Product of character values

Question

From Isaac's character theory book;

$3.12$ Let $x\in Irr(G)$ and $g,h\in G$. Show that

$$\chi(g)\chi(h)=\dfrac{\chi(1)}{|G|}\sum_{z\in G}\chi(gh^z)$$

I had thought that it was related to $3.9)$;

$$K_iK_j=\sum_{v}a_{ijv}K_v$$ where $K_i$ is the sum of the $i$ th conjugacy classes and

$$a_{ijv}=\dfrac{|\mathfrak{K_i}||\mathfrak{K_j}|}{|G|}\sum_{\chi\in Irr(G)}\dfrac{\chi(g_i)\chi(g_j)\overline{\chi(g_v)}}{\chi(1)}$$

But by using above equalites, I found that $$\chi(g)\chi(h)=\sum_{\chi\in Irr(G)}\dfrac{\chi(g)\chi(h)}{\chi(1)}$$.

I could not proceed more. Any help would be appreciated.

Answer 1

Let $\rho:G\rightarrow GL(V)$ be your irreducible representation.

1-Prove that $f=\frac{\chi(1)}{|G|}\cdot\sum_{z\in G}\rho(z)\rho(h)\rho(z^{-1})$ commutes with every $\rho(t)$ and therefore by Schur's lemma it is a homothety of ratio $\frac{Tr(f)}{\chi(1)}=\chi(h)$.

2-It follows that $\chi(gf)=\operatorname{Tr}(\rho(g)(\chi(h)\cdot1_V))=\chi(h). \chi(g)$

Answer 2

Theorem Let $\chi \in Irr(G)$, and $x,y \in G$, then $$\chi(x)\chi(y)=\frac{\chi(1)}{|G|}\sum_{z \in G}\chi(xy^z)$$

Before proving this theorem we need to set notation and an observation. Wrtie $\mathfrak{X}$ for any representation affording the character $\chi$. Let $x \in G$, then the $\color{blue}{conjugacy \ class}$ of $x$ in $G$ is denoted by $\color{blue}{K_x}$ and the $\color{darkgreen}{sum \ of \ its \ elements}$ as central element of the group algebra $\mathbb{C}[G]$ is denoted by $\color{darkgreen}{\hat{K}_x}$. As is well-known, the Schur Lemma implies the formula $$\mathfrak{X}(\hat{K}_x)=\omega_{\chi}(\hat{K}_x)I$$ where $I$ is the identity matrix of dimension $\chi(1)$, and taking traces yields $$\omega_{\chi}(\hat{K}_x)=\frac{\chi(x)|K_x|}{\chi(1)}$$ Observe that if we let $y$ run over $G$, and look at $x^y$, each element of $K_x$ appears $|C_G(x)|$ times.
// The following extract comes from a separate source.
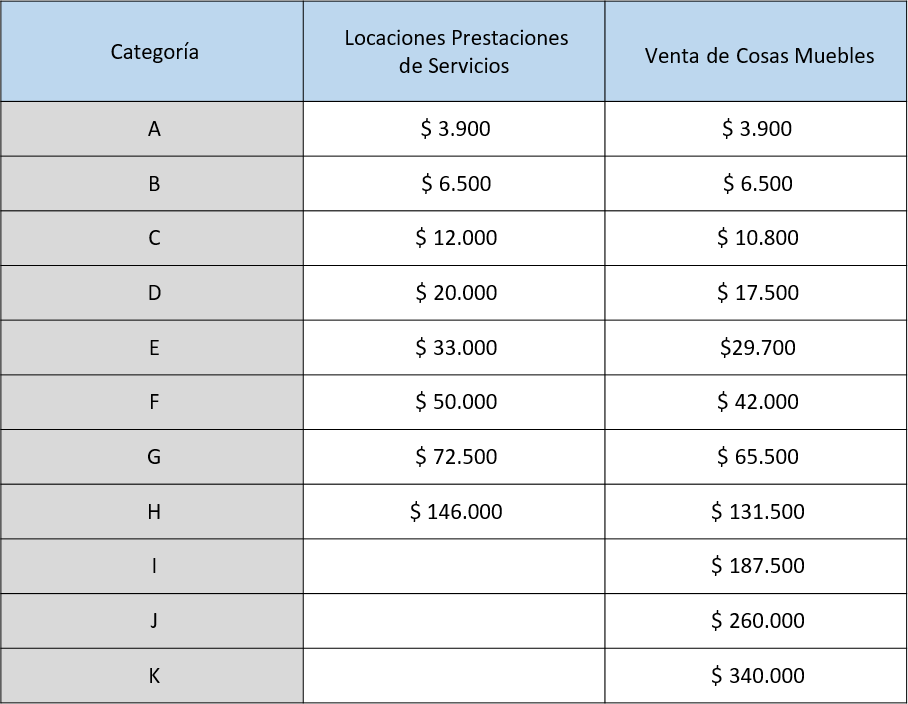Select the $ 187.500 cell in row I

(756, 566)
Hence we have the useful equality in $\mathbb{C}[G]$:

$$|C_G(x)|\hat{K}_x=\sum_{y \in G} x^y$$

Now let us proceed proving the theorem. Working in $\mathbb{C}[G]$ and applying the previous formula, we have $$\sum_{z \in G}xy^z=\sum_{z \in G}xz^{-1}yz=x\sum_{z \in G}y^z=x|C_G(y)|\hat{K}_y$$ This gives $$\mathfrak{X}(\sum_{z \in G}xy^z)=\sum_{z \in G}\mathfrak{X}(xy^z)=\mathfrak{X}(x)|C_G(y)|\omega_{\chi}(\hat{K}_y)I$$ Taking traces at both sides in the formula above gives $$\sum_{z \in G}\chi(xy^z)=\chi(x)|C_G(y)|\omega_{\chi}(\hat{K}_y)=\chi(x)|C_G(y)|\frac{\chi(y)|\hat{K}_y|}{\chi(1)}=\chi(x)\chi(y)\frac{|G|}{\chi(1)}$$ which proves the theorem.$\square$

Corollary Let $\chi \in Irr(G)$. Then

$$\sum_{x,y \in G}\chi([x,y])=\frac{|G|^2}{\chi(1)}.$$

Proof In the Theorem, put $y=x^{-1}$. Then the formula yields $$|\chi(x)|^2=\chi(x)\chi(x^{-1})=\frac{\chi(1)}{|G|}\sum_{z \in G}\chi([x^{-1},z]).$$ Since $\chi$ is irreducible we have $\sum_{x^{-1} \in G}|\chi(x^{-1})|^2=\sum_{x \in G}|\chi(x)|^2=|G|$, so summing over all $x \in G$ in the formula above gives the desired result.$\square$

Corollary Let $\chi \in Irr(G)$, and $x,y \in G$, then $$\chi(x)\chi(y)=\frac{\chi(1)}{|G|^2}\sum_{g,h \in G}\chi(x^gy^h)$$

Proof The theorem tells us that $$\sum_{g,h \in G}\chi(x^gy^h)=\sum_{g\in G}(\sum_{h \in G}\chi(x^gy^h))=\sum_{g\in G}\frac{|G|}{\chi(1)}\chi(x^g)\chi(y)=\sum_{g\in G}\frac{|G|}{\chi(1)}\chi(x)\chi(y)=\frac{|G|^2}{\chi(1)}\chi(x)\chi(y).$$